REQUIRED WORK =>
Repeat each of the rows below word for word, leaving out the pictures.

SUPPLIED DATA =>

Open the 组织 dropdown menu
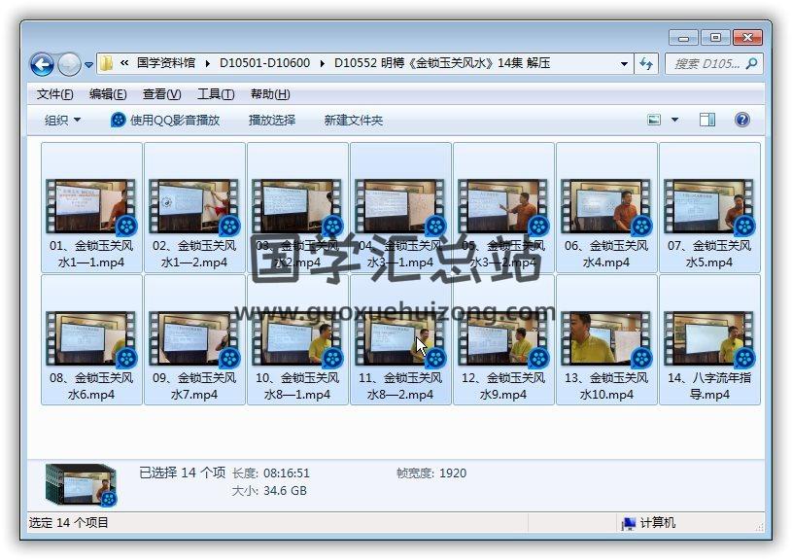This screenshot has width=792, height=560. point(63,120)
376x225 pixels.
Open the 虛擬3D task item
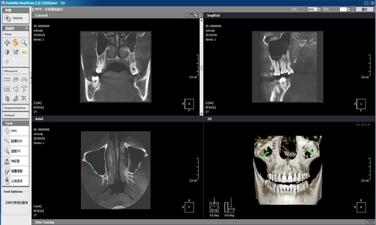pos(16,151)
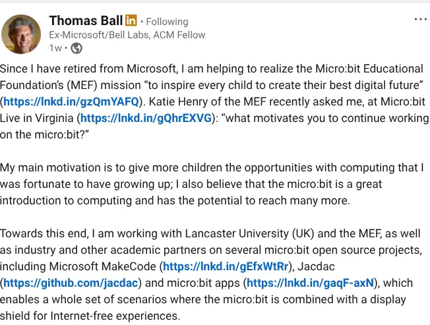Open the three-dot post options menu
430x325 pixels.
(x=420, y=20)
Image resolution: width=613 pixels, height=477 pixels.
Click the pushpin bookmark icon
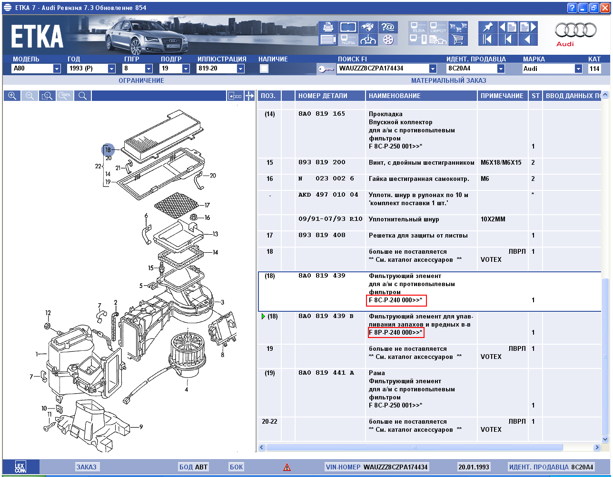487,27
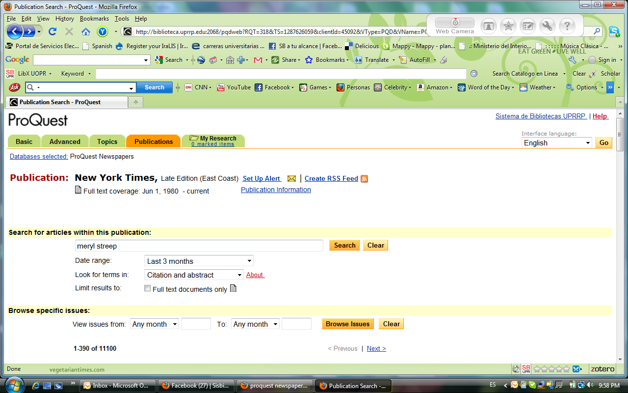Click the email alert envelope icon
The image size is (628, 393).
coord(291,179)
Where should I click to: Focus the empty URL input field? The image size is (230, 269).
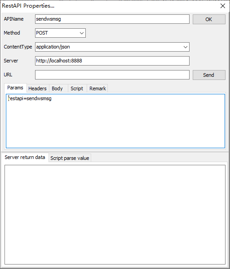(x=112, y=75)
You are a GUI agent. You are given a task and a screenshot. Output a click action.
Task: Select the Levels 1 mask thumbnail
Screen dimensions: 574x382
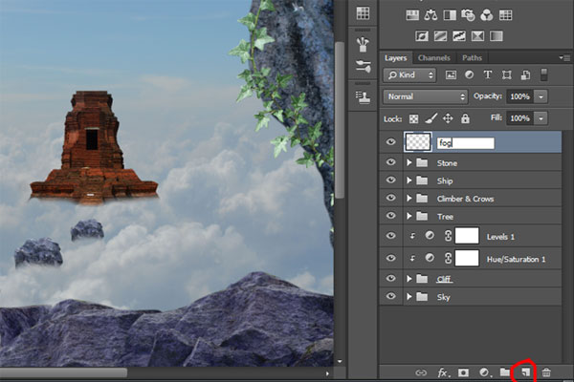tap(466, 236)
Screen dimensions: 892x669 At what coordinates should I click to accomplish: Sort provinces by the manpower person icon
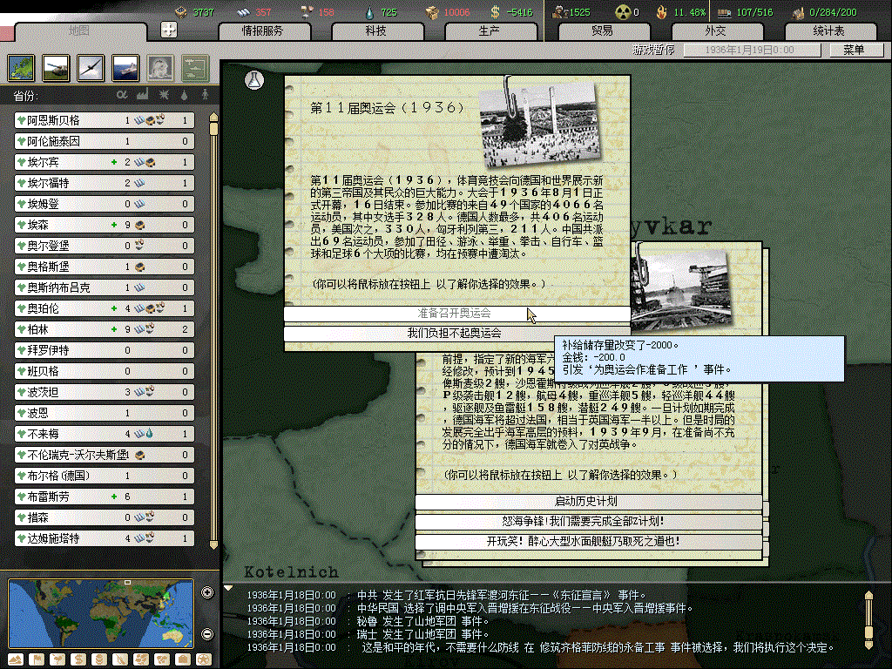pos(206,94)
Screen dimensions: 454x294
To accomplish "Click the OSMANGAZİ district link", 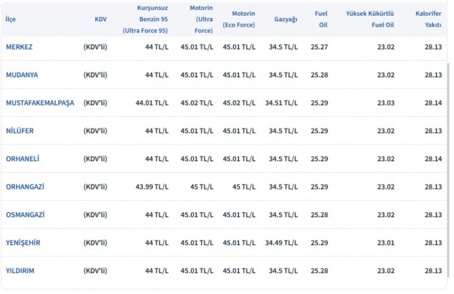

EXERCISE RESPONSE =>
Open the 组织 dropdown menu
This screenshot has width=792, height=560. point(63,120)
376x225 pixels.
Open the 虛擬3D task item
pos(16,151)
Open the three-dot post options menu
430x325 pixels.
(x=420, y=20)
Image resolution: width=613 pixels, height=477 pixels.
Click the pushpin bookmark icon
487,27
Click the email alert envelope icon
The image size is (628, 393).
coord(291,179)
Where should I click to: Focus the empty URL input field? The image size is (230, 269).
(x=112, y=75)
You are a GUI agent. You are given a task and a screenshot. Output a click action.
Task: Select the Levels 1 mask thumbnail
Screen dimensions: 574x382
tap(466, 236)
Screen dimensions: 892x669 At what coordinates should I click to accomplish: Sort provinces by the manpower person icon
pos(206,94)
Screen dimensions: 454x294
To accomplish "Click the OSMANGAZİ district link", 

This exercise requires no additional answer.